Article Preview
TopIntroduction
Web-warehouse consists of both the technologies viz. Web Technology and Data Warehouse Technology (Tan, Yen, & Fang, 2003; Ng et al., 1998). Comprehensively, Web-warehouse is an approach to develop the system, which have primary objective to identify, catalog, retrieve, store and analyze the data, available in the form of text, graphics, image, sounds, videos and other multimedia form, with the help of web technologies, in order to help the user to find and analyze the information effectively (Martinez et al., 2008; Tan et al., 2003). Web technology is basically an Internet technology. Nowadays modern society is the era of digital information (Singh et al., 2017a) where Internet is the prominent source of information. This information era leads to exponential and dynamic growth of the data on Internet, which provides voluminous data on Internet (https://www.crcpress.com/Mining-Multimedia-Documents/Karaa-ey/p/book/9781138031722) for individual, decision support and various research. So, most of the data is retrieved, transformed and stored from internet for inference, decision support system and data analytics.
Despite being Internet a prominent source of information as well as an open platform to share and retrieve the data, the data available on web is not properly structured. So, it is not acceptable by traditional data warehouse. But data analytics requires more data for decision support system, so induces the traditional data warehouse to update itself to web warehouse (Zhu, & Buchmann, 2002; Ng et al., 1998; Singh et al., 2017b).

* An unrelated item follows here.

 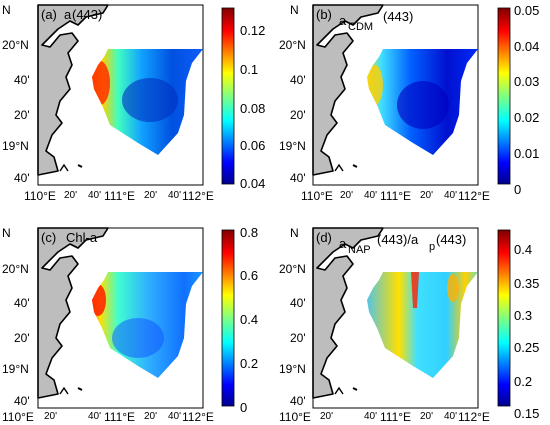 I want to click on lat-axis-right-top: N 20°N 40' 20' 19°N 40', so click(x=292, y=94).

To design a web-warehouse, the architect has to tackle many challenges because of strict nature of warehouse (Inmon, 2005; Ponniah, 2001) and open nature of Web. Web-data has dynamic and complex nature. Besides there are millions of web sources available on web. So, to find the relevant and coherent data on web is alike searching a needle in a stack of hay. Thus, the very first task of web-warehousing approach is to find out the relevant web sources as external data sources for warehousing. To ascertain the relevance of the web sources, they are assessed using numerous features. These features have been classified into three categories viz. web source stability, web data quality and contextual issues of web data (Zhu, & Buchmann, 2002). As we know, MCDM (Velasquez & Hester, 2013; Triantaphyllou et al., 1998) is an approach to find out the best among all the alternatives using multiple features. Before comprehensive explanation of MCDM, little more description of the set of features is here in this section.

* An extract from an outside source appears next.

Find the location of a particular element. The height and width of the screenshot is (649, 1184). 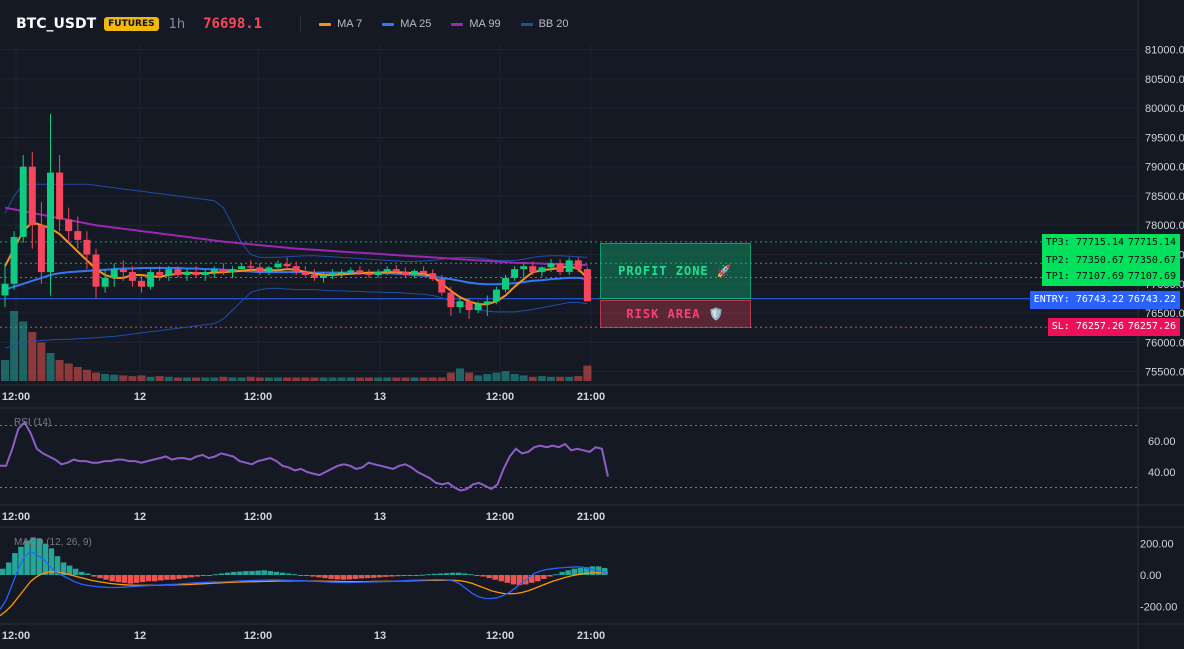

The first category of features set explicates that along with numerous availability of web sources, the web data changes randomly as well as frequently and a large number of web sources are summating to the web. Thus, existing web source may change or disappear (Zhu, & Buchmann, 2002).
The second category of features set elaborates the quality of web data, since a large section of available data is not checked precisely before making it available on web. Since web is an independent and open platform. So, inconsistent, ill-structured, incomplete and wrong data is often available on web (Zhu, & Buchmann, 2002).
The third category of features set explains the context of data. The data available on web is browsing oriented not analytics oriented. Here Context of data explains not only challenges in the terms of relevance of data, but it also explains the easiness in extraction of data as well as metadata such as data definition, data derivation etc. (Zhu, & Buchmann, 2002).